I think ultimately the answer is that inheritance is a mistake period. Unfortunately we're not off the hook because we're going to see similar problems with private state in roles which in my experience have similar issues with behavior³. State should be lexically scoped, but also sometimes needs to be communicated via non-public channels in a controlled manner. Ultimately any mechanism we include to provide polymorphism short of a actual type system is going to cause this problem I think.

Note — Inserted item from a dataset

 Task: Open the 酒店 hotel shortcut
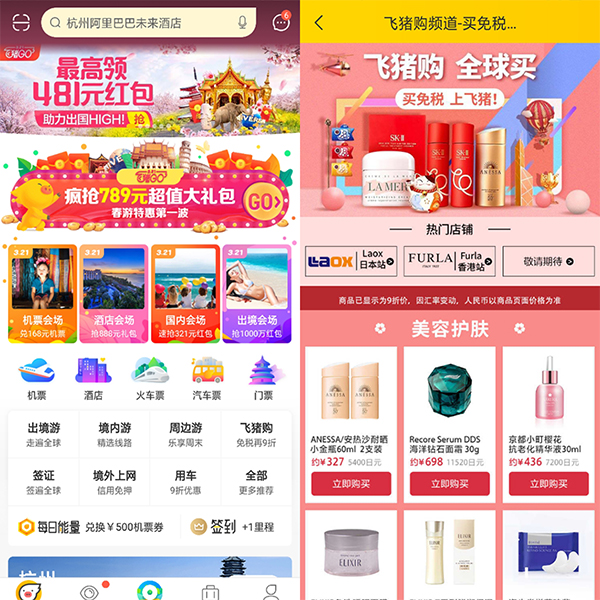[93, 379]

Where does that leave us (me?)?

Assuming the above I think then that the right answer to me is to have a protected keyword similar to my:

    protected method entity() { $entity }

which either compiles to something like:

   method entity() { 
       die "invalid caller" unless caller() eq __PACKAGE__;
       $entity;
   }

or better is entirely invisible outside of the scope of a class or it's sub-classes. I think Damian concerns would be mitigated if is only be declarable on methods, but I can foresee a world with a :reader attribute and an analogous :protected that simply expose behavior for consumption within a limited scope … if you want to allow manipulation of the parent state you need to write your own protected method to explicitly allow that.

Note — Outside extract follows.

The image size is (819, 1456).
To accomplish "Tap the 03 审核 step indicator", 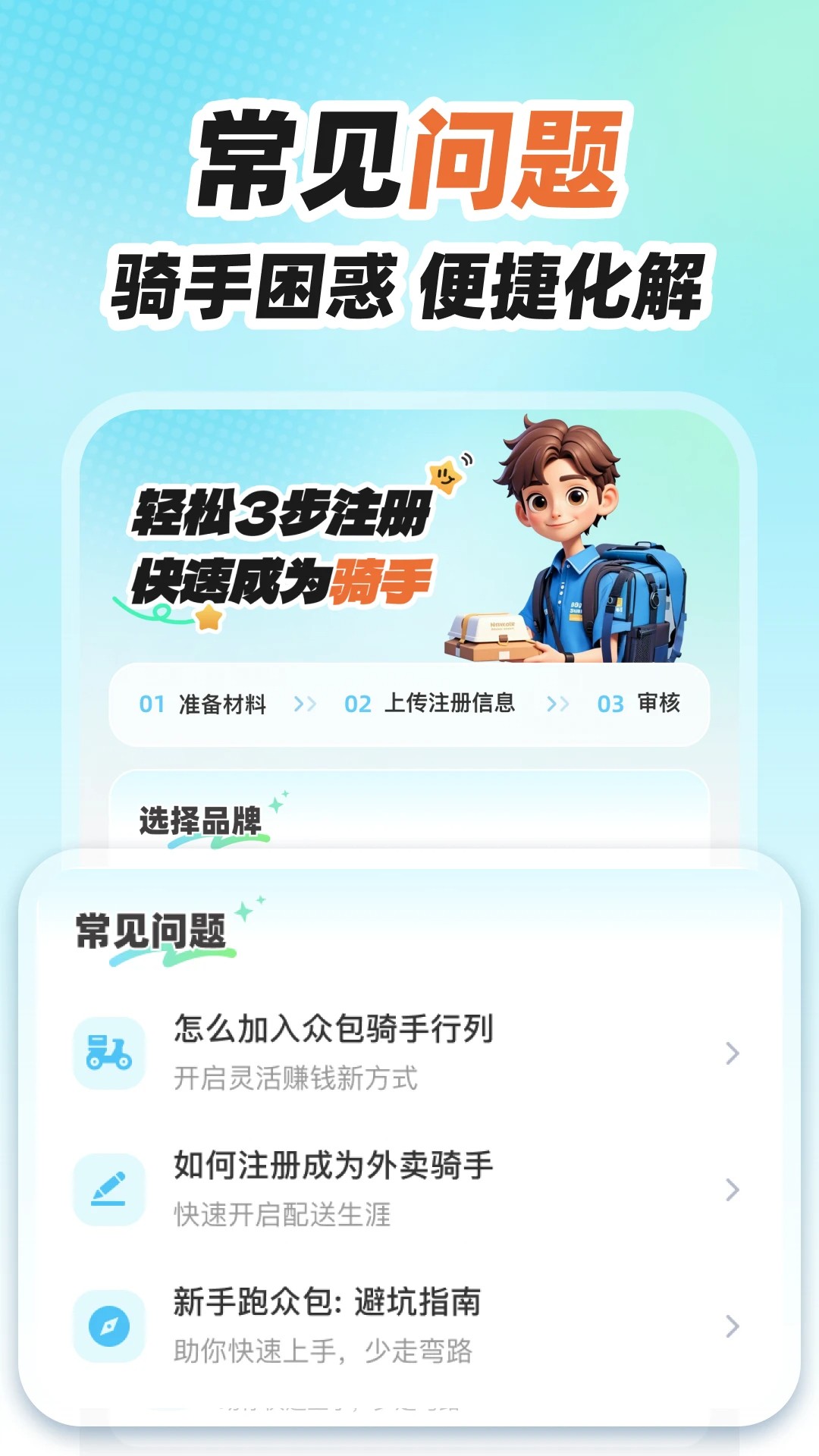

This would allow providing some way to communicate some private state in a controlled fashion without opening the world to public consumption of our implementation details.

Footnotes

1. I'm not trying to be pedantic. I'm trying to understand the paradigm well enough to explain it to others. ↩

2. see also my struggling with it … and I have more than an average level of exposure to Object Oriented thinking ↩

3. see also: arguments on the Moose mailing list back in the day ↩

[perigrin]

Having spent more time thinking and reading: alternatively we could just enable shadowing of parent fields.

class Base { 
    field $f :param; 
    method f() { $f } 
}
class Child { 
    field $f :param; # currently fails: f => is already allocated in the constructor
}

class Child2 { 
    field $f :param = 1 # currently fails: f => is already allocated in the constructor
     method f() { $f }
}

my $child = Child->new(f => 1);
say $child->f; # would print undef because the f() method wasn't shadowed
my $c2 = Child2->new(); 
say $c2->f(); # prints 1\n

We get 0 behavior re-use but we have a much more solid contract with behavior than anything else I can think of.

[Ovid]

Agreed that :protected (or :trusted) would only apply to methods. The main problem I foresee is this:

method execute () {
    $self->one;
    $self->two;
    $self->three;
}

method two () :trusted { ... }

In the above, two is called after one and before three. The question is whether that's a behavioral-flow requirement or incidental. If it's the latter, maybe we're OK. If it's the former, then subclasses overriding that (and they should have :override or else it's fatal), might call two without correctly calling one and three. It could be a tricky thing to get right. However, the parent class, by having a :trusted attribute on the method, is saying "I'm designed to be subclassed", so any trusted method must have its use documented and that becomes part of the class contract with subclasses, but not with the outside world.